---- Aufgabentext

Stehe ich mir mal wieder mit meinem eigenen Fachwissen im Weg? Denn Patientin bin ich ja bis anhin nicht gewesen. So brauche ich auch hier mal wieder eine Theorie, um zu verstehen, wie das überhaupt sein kann, und hoffe, es zu verstehen.

Eine Freundin erwähnte einmal die „Spoon-Theorie“ (Löffeltheorie) von Christine Miserandino. Ich habe mich einmal damit oberflächlich befasst und fand sie sehr einleuchtend – ein geniales Bild: Demnach hat jeder zehn Löffel. Sie stellen die Energie dar, die man für einen Tag zur Verfügung hat. Jetzt ist an Dir, damit zu haushalten. Gerade chronisch kranke Menschen brauchen je nach Befinden schon nur einen Löffel, um aus dem Bett zu kommen, zwei, um der Körperpflege nachzukommen, einen weiteren, um zu kochen. Noch einen, um ein wichtiges Telefonat zu erledigen und so weiter.

--------
---- Aufgabendaten

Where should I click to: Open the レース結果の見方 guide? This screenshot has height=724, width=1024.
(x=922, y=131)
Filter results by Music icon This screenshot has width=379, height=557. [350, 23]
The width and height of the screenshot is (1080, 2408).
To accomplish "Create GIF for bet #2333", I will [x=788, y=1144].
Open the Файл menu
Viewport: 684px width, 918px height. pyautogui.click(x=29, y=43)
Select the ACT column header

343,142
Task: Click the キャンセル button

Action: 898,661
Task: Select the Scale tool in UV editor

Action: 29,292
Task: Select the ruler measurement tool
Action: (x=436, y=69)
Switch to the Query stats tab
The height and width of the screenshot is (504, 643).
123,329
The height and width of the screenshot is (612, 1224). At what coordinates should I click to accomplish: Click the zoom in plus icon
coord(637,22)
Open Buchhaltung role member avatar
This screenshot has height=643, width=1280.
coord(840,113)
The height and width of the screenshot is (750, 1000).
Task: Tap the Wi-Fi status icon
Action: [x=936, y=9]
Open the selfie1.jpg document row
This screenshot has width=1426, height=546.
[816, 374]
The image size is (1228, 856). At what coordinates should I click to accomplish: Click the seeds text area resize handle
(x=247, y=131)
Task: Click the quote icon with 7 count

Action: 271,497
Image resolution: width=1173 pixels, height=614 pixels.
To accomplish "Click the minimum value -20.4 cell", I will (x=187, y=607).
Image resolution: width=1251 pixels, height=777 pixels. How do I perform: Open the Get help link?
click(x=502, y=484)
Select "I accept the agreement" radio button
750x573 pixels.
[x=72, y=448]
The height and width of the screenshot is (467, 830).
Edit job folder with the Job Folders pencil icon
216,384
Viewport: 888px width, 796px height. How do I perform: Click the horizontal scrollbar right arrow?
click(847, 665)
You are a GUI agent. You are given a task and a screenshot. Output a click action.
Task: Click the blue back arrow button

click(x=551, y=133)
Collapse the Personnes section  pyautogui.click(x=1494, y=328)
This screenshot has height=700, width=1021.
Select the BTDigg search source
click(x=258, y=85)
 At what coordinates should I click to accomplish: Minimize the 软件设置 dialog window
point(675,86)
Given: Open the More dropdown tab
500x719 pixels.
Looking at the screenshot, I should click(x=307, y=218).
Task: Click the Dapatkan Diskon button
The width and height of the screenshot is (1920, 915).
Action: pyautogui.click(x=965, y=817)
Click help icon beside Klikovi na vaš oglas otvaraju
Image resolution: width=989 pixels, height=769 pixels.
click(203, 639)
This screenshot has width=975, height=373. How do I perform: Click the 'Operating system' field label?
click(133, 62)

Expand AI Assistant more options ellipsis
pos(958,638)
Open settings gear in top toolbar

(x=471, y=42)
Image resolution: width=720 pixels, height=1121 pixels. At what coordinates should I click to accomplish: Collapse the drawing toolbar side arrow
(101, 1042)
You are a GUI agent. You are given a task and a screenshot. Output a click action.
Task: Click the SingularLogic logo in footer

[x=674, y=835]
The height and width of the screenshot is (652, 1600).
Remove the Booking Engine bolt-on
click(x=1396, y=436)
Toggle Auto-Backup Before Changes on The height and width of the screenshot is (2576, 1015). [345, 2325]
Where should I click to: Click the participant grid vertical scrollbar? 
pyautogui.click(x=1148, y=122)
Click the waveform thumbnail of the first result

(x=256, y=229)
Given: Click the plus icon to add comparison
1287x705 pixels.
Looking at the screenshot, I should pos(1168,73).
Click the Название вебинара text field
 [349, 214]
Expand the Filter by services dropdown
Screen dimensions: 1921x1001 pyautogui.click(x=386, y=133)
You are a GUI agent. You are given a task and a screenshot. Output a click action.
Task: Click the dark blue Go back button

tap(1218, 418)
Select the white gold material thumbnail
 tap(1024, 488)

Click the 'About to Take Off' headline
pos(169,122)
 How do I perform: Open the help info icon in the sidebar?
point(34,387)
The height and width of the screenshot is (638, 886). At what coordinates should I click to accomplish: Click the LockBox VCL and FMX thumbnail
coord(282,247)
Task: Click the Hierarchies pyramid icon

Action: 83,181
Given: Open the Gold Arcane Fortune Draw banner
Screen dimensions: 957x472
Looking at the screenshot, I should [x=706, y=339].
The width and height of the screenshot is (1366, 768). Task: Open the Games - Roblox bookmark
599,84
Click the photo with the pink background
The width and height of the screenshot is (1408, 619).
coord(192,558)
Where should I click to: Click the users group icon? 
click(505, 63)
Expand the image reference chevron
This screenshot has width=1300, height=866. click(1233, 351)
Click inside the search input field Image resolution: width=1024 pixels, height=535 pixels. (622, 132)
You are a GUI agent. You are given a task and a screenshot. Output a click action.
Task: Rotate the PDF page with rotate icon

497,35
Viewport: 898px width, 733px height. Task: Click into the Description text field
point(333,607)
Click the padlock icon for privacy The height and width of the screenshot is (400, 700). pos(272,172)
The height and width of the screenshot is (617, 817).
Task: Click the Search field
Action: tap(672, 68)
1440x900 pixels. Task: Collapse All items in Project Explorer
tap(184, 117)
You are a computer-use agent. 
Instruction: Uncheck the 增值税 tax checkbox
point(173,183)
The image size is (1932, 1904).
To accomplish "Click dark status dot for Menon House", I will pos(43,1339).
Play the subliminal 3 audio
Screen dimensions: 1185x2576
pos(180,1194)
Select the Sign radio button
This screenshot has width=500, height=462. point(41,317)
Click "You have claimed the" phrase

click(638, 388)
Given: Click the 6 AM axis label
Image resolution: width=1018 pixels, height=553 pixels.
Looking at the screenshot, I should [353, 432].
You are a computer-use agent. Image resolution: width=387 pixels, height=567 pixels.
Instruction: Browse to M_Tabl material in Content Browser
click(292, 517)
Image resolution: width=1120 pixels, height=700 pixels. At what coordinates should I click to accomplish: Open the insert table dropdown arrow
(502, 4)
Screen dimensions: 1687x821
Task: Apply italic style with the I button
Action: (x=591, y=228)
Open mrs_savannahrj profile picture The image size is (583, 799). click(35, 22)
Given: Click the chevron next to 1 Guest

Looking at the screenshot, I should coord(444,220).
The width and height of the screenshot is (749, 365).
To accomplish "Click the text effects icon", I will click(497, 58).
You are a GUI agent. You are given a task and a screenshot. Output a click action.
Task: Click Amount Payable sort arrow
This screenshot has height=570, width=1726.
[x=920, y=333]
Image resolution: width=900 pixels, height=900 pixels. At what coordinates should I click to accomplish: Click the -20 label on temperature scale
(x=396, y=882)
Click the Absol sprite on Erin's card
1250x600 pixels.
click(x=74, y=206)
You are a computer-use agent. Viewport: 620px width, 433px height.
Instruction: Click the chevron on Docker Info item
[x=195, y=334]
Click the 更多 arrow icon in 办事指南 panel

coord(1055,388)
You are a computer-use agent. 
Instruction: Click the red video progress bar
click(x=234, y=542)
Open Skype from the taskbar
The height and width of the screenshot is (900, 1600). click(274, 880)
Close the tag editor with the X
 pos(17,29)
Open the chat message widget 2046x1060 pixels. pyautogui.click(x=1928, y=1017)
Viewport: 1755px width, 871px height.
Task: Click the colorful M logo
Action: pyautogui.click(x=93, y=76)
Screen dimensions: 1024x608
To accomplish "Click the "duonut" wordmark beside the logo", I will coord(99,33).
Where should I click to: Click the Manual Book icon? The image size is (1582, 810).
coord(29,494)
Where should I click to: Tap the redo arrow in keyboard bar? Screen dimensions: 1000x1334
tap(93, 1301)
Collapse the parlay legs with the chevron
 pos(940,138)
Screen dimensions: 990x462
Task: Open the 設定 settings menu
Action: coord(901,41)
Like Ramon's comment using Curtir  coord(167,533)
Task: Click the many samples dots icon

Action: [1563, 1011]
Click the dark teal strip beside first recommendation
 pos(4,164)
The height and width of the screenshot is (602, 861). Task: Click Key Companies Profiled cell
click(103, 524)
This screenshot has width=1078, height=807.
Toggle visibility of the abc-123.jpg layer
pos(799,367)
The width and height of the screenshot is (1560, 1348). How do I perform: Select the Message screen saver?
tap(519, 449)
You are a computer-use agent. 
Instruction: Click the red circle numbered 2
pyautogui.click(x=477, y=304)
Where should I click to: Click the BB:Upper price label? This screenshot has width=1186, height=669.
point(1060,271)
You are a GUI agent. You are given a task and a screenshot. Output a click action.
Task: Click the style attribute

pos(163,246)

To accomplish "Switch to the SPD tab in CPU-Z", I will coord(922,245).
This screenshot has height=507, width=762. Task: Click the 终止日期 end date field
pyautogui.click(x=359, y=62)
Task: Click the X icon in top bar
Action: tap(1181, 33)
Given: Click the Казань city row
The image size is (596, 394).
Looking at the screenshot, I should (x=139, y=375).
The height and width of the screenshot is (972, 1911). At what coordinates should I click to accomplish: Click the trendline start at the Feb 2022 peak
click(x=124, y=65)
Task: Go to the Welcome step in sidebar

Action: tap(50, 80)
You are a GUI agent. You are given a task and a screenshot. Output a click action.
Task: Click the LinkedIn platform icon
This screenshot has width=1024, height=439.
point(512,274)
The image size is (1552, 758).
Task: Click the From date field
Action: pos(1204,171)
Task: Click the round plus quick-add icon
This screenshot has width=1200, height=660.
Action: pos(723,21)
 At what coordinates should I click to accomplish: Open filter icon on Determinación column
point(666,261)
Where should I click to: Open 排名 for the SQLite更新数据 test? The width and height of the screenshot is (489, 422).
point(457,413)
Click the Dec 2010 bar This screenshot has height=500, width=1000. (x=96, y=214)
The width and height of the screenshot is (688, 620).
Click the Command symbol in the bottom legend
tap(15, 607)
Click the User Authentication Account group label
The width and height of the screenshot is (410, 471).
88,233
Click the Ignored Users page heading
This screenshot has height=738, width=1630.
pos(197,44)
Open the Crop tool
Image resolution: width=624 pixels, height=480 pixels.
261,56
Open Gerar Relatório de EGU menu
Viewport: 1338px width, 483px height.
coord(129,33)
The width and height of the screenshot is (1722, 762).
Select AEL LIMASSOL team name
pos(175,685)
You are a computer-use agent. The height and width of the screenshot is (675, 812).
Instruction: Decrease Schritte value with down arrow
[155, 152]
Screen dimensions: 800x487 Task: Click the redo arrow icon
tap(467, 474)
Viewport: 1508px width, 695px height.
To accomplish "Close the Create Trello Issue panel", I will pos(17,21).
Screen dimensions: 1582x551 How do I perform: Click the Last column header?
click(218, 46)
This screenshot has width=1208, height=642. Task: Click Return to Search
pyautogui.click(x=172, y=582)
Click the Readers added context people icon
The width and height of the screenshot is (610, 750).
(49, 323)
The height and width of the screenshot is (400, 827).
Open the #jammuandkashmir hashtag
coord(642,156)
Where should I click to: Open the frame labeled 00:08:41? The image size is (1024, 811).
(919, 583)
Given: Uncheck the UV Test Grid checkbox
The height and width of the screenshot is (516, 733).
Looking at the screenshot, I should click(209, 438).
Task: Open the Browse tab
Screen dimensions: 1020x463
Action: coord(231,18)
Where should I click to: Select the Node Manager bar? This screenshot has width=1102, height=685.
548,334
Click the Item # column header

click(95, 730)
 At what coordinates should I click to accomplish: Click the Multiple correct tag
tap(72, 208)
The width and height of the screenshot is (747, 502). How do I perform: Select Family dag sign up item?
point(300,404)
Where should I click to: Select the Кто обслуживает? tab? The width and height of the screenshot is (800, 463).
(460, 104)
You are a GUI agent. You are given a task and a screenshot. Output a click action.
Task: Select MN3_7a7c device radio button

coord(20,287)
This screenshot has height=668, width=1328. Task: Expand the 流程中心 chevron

--------

Wofür stehen laut dem Aufgabentext die Löffel in der Löffeltheorie?

Ausgabe unten:
Sie stellen die Energie dar, die man für einen Tag zur Verfügung hat.